Shin Bet did not address these allegations in a statement it made about the officer’s arrest.
“As part of the investigation, a Shin Bet employee was suspected of exploiting his security position and direct access to Shin Bet information systems to obtain classified information and transfer it to unauthorized parties, on several occasions and in a secret manner,” Shin Bet wrote.
Netanyahu reported on X a scathing condemnation of Bar by the prime minister’s Likud party, calling the latest affair “another shocking and dangerous” occurrence under Bar. He has “turned parts of the Shin Bet into a private militia of the deep state that undermines the rule of law and the foundations of democracy,” the statement said.
Amichai Chikli, the cabinet minister who is said to have received leaks from the arrested Shin Bet officer, attended the hearing on extending the officer’s remand. He called the officer, whose name has not been made public, a “hero” and rejected claims made against him in court that he had betrayed public trust and was “unhinged.”
Shin Bet director “Ronen Bar is the one who’s betrayed the public’s trust and is unhinged,” Chikli told reporters.
Israeli Finance Minister Bezalel Smotrich said in a statement: “The State of Israel is on a slippery and dangerous slope towards the loss of democracy and the dictatorial rule of a security and legal junta.
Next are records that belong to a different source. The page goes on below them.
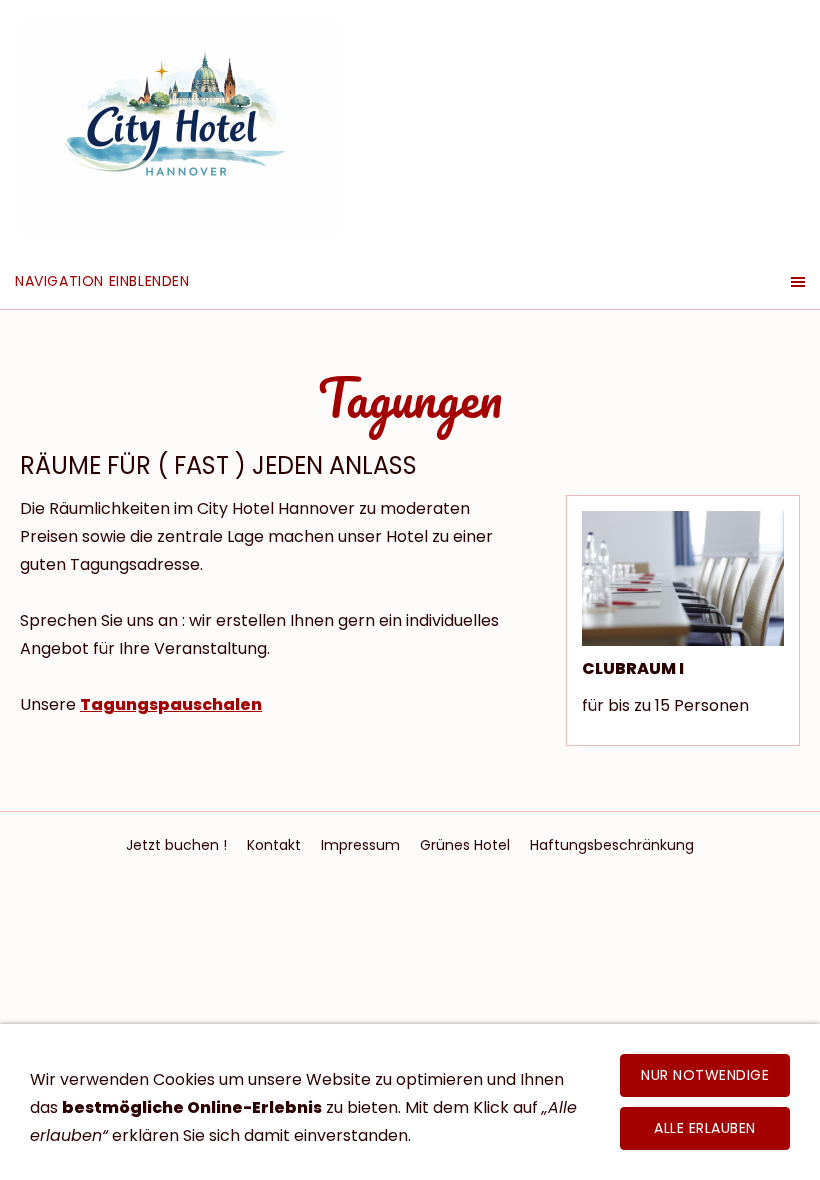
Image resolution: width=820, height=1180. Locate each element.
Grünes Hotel (465, 845)
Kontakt (274, 845)
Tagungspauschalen (171, 704)
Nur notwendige (705, 1075)
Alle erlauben (705, 1128)
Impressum (360, 845)
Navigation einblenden (102, 281)
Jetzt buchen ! (176, 845)
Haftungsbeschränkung (612, 845)
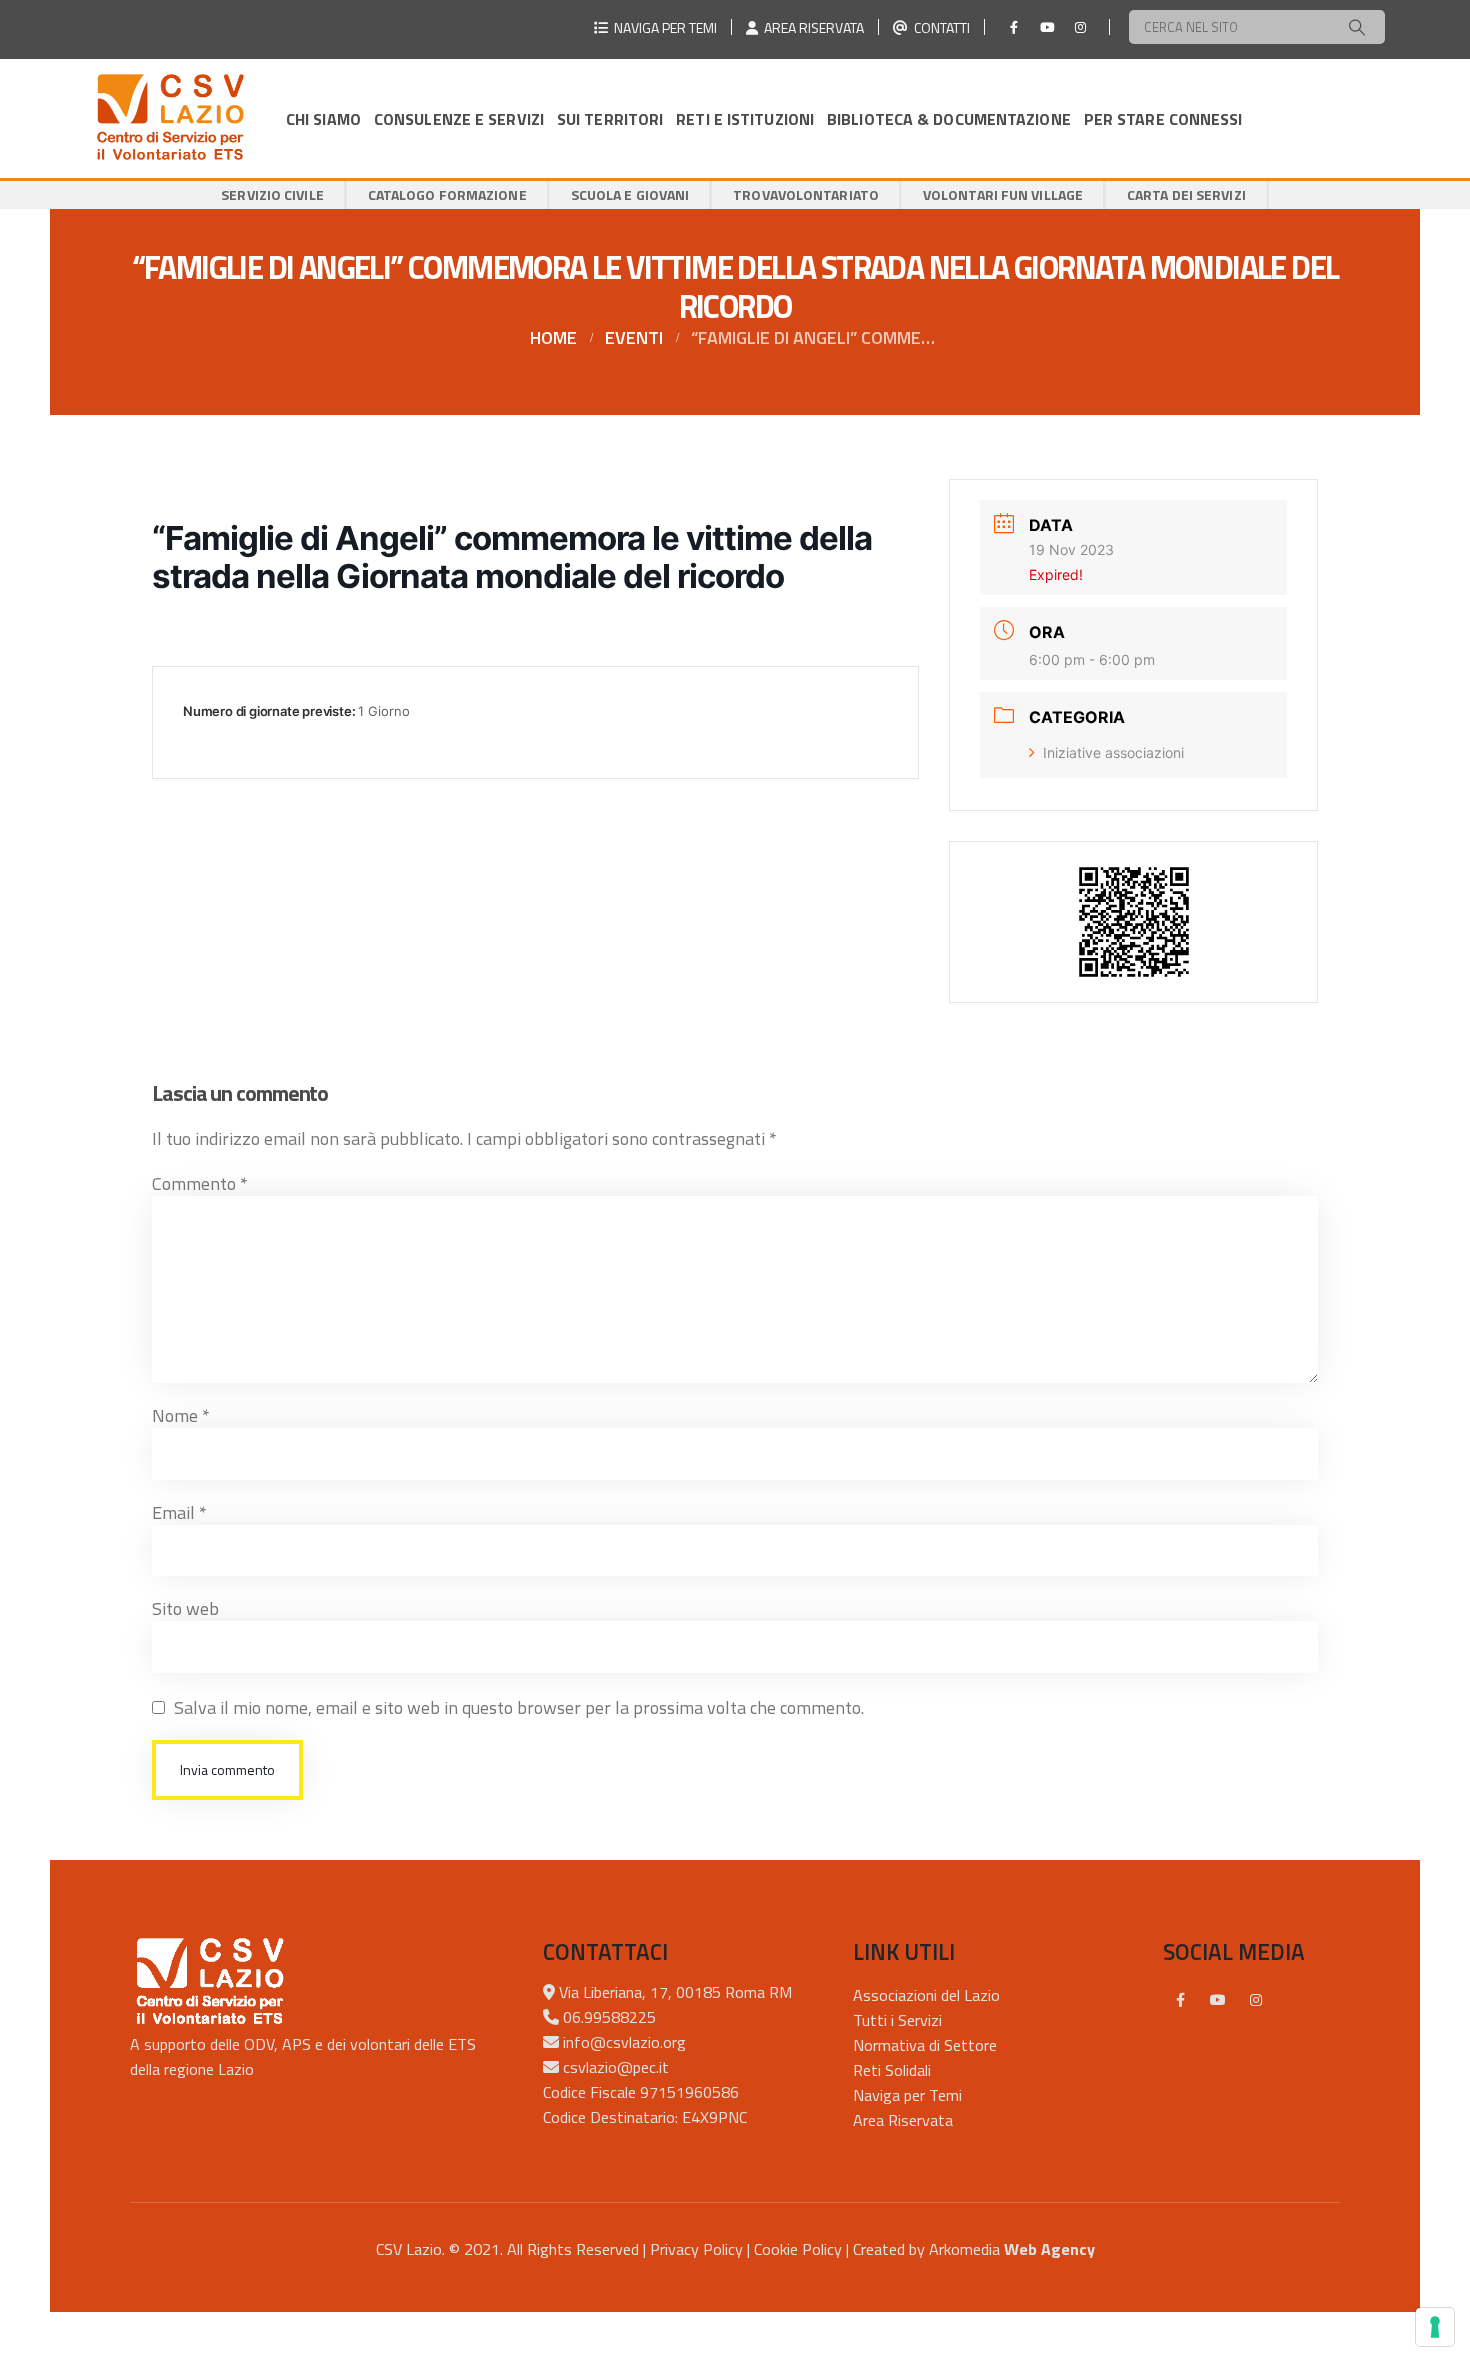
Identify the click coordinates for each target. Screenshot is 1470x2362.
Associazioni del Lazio (926, 1995)
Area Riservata (903, 2120)
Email (179, 1512)
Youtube (1218, 2000)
We will not let this pass and return Israel to the people.”
Justice Minister Yariv Levin said, “The head of the Shin Bet acts as if he has a private intelligence organization that can conduct a political hunting campaign.” This is “not new,” he said, but “more and more brave people are coming out and revealing what is really happening here today and what has happened here in secret for many years.”
Shirit Avitan Cohen, a political analyst for Israel Hayom, listed many recent leaks to the media about Shin Bet’s work, and the absence of criminal investigations around those leaks. “It looks like selective enforcement,” she wrote.
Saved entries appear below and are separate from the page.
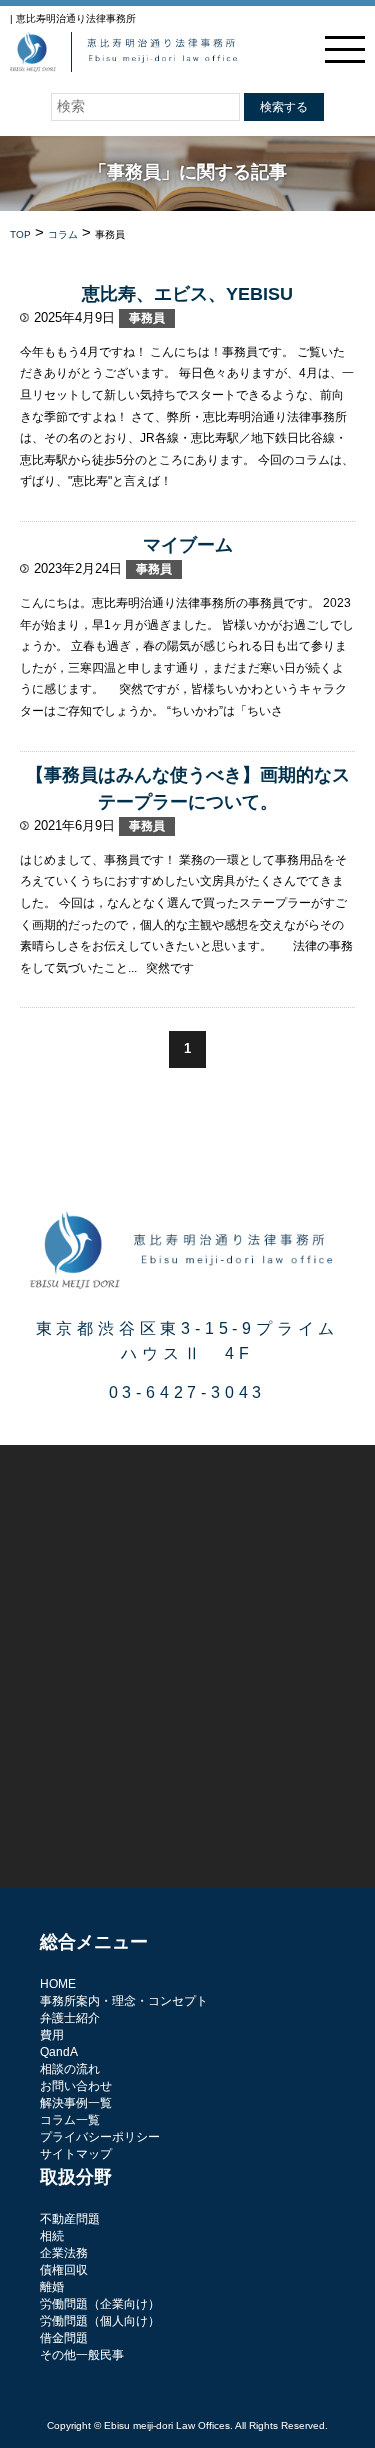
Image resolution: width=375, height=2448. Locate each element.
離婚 (52, 2287)
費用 (52, 2035)
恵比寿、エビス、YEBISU (187, 294)
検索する (284, 107)
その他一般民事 (82, 2355)
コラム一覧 (70, 2120)
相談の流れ (70, 2069)
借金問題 (64, 2338)
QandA (59, 2052)
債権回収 (64, 2270)
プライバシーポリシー (100, 2137)
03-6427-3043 (188, 1392)
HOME (58, 1984)
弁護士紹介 (70, 2018)
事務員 (147, 318)
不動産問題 (70, 2219)
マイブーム (188, 545)
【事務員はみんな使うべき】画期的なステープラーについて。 (188, 788)
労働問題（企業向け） (100, 2304)
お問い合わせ (76, 2086)
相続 (52, 2236)
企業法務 (64, 2253)
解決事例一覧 (76, 2103)
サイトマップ (76, 2154)
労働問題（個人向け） (100, 2321)
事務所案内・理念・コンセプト (124, 2001)
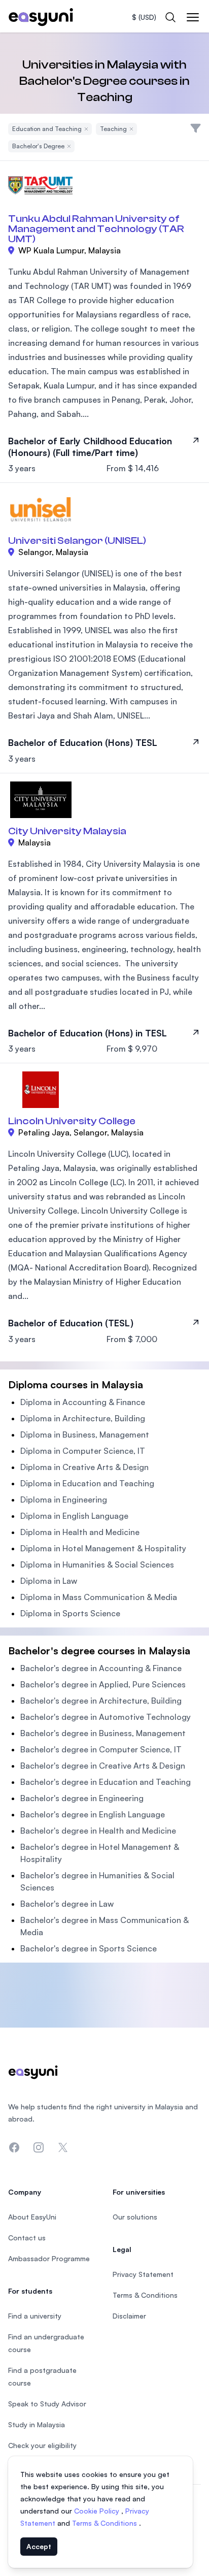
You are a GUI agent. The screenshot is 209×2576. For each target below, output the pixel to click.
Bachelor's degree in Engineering (82, 1798)
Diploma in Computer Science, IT (82, 1451)
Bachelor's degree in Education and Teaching (105, 1782)
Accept (38, 2546)
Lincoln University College (71, 1121)
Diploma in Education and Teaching (87, 1483)
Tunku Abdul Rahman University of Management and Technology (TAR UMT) (96, 229)
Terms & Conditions (105, 2523)
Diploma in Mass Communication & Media (98, 1597)
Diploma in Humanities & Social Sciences (97, 1564)
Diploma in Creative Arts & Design (84, 1467)
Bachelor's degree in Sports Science (88, 1948)
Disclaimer (129, 2315)
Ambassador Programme (49, 2258)
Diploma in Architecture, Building (82, 1418)
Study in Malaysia (36, 2424)
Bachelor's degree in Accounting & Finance (101, 1668)
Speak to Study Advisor (47, 2403)
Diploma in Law (48, 1581)
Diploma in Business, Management (84, 1434)
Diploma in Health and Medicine (80, 1532)
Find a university (34, 2315)
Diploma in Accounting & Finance (82, 1402)
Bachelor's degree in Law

The affair comes on the heels of a series of leaks earlier this month that have recently cast a shadow over the Shin Bet’s reputation under Bar.
Those leaks involved senior figures in the Shin Bet’s Jewish Department, including a suspended officer known as “A.” In one recording, “A.” dismisses a judge’s authority to review classified materials related to the arrest of a Jewish suspect, using coarse language that has sparked outrage and concern over the agency’s conduct.
A. suspended himself from his post following the publication of an earlier leaked recording in which he appeared to say that he arrested Jews in Judea and Samaria without cause.
In yet another recording, the deputy head of the Jewish Department appeared to threaten into cooperation a police officer who was later arrested for alleged preferential treatment of Jews in Judea and Samaria. Netanyahu called this an attempt to “blackmail” the officer, Avishai Muallem.
Attorney General Gali Baharav-Miara has thrown her support behind Bar, insisting that his removal would pose a conflict of interest given ongoing investigations by Shin Bet into claims Qatar had paid some people on Netanyahu’s staff. Netanyahu said the investigation was part of an attempt by Shin Bet and Baharav-Miara to oust him from power.
Netanyahu’s cabinet voted to fire both Bar and Baharav-Miara. She has not yet been dismissed. Bar’s dismissal is pending a ruling by the High Court of Justice, which earlier this month suspended indefinitely the government’s decision to fire him.
The attorney general was derelict in her duties for refusing to offer her services to the government and obstructing its efforts to seek counsel elsewhere, Justice Minister Yariv Levin has said.
Netanyahu said he did not have confidence in Bar following Oct. 7, 2023, and that his lack of confidence has grown since. Bar headed Shin Bet on Oct. 7, 2023. On that day, about 6,000 Hamas and Palestinian terrorists from Gaza invaded Israel, killed 1,200 people and abducted another 251 back into the Gaza Strip.